2002 Tour of the Basque Country

Race details
- Dates: 8–12 April 2002
- Stages: 5
- Distance: 755.2 km (469.3 mi)
- Winning time: 18h 04' 53"

Results
- Winner / Aitor Osa (ESP) / (iBanesto.com)
- Second / David Etxebarria (ESP) / (Euskaltel–Euskadi)
- Third / Gonzalo Bayarri (ESP) / (Jazztel–Costa de Almería)

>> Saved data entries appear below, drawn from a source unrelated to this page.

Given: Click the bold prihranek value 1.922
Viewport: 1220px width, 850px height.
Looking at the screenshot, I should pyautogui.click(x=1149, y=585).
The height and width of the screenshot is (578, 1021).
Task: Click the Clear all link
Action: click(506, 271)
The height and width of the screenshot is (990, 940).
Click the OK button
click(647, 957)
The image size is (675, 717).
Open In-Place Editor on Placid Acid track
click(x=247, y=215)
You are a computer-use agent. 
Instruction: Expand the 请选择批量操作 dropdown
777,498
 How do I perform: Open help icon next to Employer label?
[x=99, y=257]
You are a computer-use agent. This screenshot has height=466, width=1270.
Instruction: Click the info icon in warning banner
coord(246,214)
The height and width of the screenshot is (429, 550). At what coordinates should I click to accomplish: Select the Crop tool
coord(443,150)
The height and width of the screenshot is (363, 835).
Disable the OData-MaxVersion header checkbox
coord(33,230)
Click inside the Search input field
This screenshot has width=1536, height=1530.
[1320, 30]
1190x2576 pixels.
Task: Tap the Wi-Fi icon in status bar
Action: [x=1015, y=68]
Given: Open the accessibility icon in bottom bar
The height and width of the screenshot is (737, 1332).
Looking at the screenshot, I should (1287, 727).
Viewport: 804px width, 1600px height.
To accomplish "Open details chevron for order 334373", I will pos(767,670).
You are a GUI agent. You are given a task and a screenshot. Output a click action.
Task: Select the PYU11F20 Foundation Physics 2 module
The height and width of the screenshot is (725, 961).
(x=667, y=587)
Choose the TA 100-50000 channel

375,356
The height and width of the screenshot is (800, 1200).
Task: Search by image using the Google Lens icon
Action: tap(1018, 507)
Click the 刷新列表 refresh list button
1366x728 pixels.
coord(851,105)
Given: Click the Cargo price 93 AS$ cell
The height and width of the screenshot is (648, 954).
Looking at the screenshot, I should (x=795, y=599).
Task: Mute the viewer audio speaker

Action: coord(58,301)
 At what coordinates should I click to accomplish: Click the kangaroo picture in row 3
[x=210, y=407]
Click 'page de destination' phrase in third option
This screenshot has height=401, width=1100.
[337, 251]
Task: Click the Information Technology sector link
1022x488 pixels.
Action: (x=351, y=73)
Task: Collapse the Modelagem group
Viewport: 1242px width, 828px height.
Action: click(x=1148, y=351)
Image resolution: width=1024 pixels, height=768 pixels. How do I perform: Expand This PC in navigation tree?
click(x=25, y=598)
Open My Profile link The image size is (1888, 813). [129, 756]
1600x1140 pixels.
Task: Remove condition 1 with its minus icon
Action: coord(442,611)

= 2002 Tour of the Basque Country =

The 2002 Tour of the Basque Country was the 42nd edition of the Tour of the Basque Country cycle race and was held from 8 April to 12 April 2002. The race started in Zalla and finished in Elgoibar. The race was won by Aitor Osa of the iBanesto.com team.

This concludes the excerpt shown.